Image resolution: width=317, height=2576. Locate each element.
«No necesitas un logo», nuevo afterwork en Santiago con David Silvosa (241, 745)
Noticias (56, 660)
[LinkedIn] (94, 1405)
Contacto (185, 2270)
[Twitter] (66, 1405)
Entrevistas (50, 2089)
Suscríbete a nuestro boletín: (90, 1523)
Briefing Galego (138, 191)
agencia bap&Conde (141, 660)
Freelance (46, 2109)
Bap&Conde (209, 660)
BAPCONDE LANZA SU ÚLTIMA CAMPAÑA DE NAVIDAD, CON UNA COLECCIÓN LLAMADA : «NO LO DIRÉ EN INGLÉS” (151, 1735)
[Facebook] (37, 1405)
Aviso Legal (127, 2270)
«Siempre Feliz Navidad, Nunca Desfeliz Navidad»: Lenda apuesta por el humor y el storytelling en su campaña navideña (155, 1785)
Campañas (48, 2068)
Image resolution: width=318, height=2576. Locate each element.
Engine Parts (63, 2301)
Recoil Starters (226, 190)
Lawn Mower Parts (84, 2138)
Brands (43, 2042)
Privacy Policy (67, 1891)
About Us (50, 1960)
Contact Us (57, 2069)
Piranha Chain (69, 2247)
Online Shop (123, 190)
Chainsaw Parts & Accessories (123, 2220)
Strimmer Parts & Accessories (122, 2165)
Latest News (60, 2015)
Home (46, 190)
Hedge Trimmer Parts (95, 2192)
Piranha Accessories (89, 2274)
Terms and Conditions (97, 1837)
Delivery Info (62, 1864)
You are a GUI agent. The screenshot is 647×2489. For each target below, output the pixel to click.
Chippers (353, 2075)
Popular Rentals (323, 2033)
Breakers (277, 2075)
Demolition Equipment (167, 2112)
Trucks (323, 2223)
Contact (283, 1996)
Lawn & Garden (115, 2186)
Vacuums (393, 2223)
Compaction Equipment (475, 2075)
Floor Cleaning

——————

Work instructions
Reproduce every one of the records above line for line, keeping each character as it stands.

Output for this task
Image resolution: width=317, height=2576. Locate each element.
«No necesitas un logo», nuevo afterwork en Santiago con David Silvosa (241, 745)
Noticias (56, 660)
[LinkedIn] (94, 1405)
Contacto (185, 2270)
[Twitter] (66, 1405)
Entrevistas (50, 2089)
Suscríbete a nuestro boletín: (90, 1523)
Briefing Galego (138, 191)
agencia bap&Conde (141, 660)
Freelance (46, 2109)
Bap&Conde (209, 660)
BAPCONDE LANZA SU ÚLTIMA CAMPAÑA DE NAVIDAD, CON UNA COLECCIÓN LLAMADA : «NO LO DIRÉ EN INGLÉS” (151, 1735)
[Facebook] (37, 1405)
Aviso Legal (127, 2270)
«Siempre Feliz Navidad, Nunca Desfeliz Navidad»: Lenda apuesta por el humor y el storytelling en su campaña navideña (155, 1785)
Campañas (48, 2068)
Image resolution: width=318, height=2576. Locate each element.
Engine Parts (63, 2301)
Recoil Starters (226, 190)
Lawn Mower Parts (84, 2138)
Brands (43, 2042)
Privacy Policy (67, 1891)
About Us (50, 1960)
Contact Us (57, 2069)
Piranha Chain (69, 2247)
Online Shop (123, 190)
Chainsaw Parts & Accessories (123, 2220)
Strimmer Parts & Accessories (122, 2165)
Latest News (60, 2015)
Home (46, 190)
Hedge Trimmer Parts (95, 2192)
Piranha Accessories (89, 2274)
Terms and Conditions (97, 1837)
Delivery Info (62, 1864)
You are a GUI agent. The screenshot is 647×2489. For each target below, output the pixel to click.
Chippers (353, 2075)
Popular Rentals (323, 2033)
Breakers (277, 2075)
Demolition Equipment (167, 2112)
Trucks (323, 2223)
Contact (283, 1996)
Lawn & Garden (115, 2186)
Vacuums (393, 2223)
Compaction Equipment (475, 2075)
Floor Cleaning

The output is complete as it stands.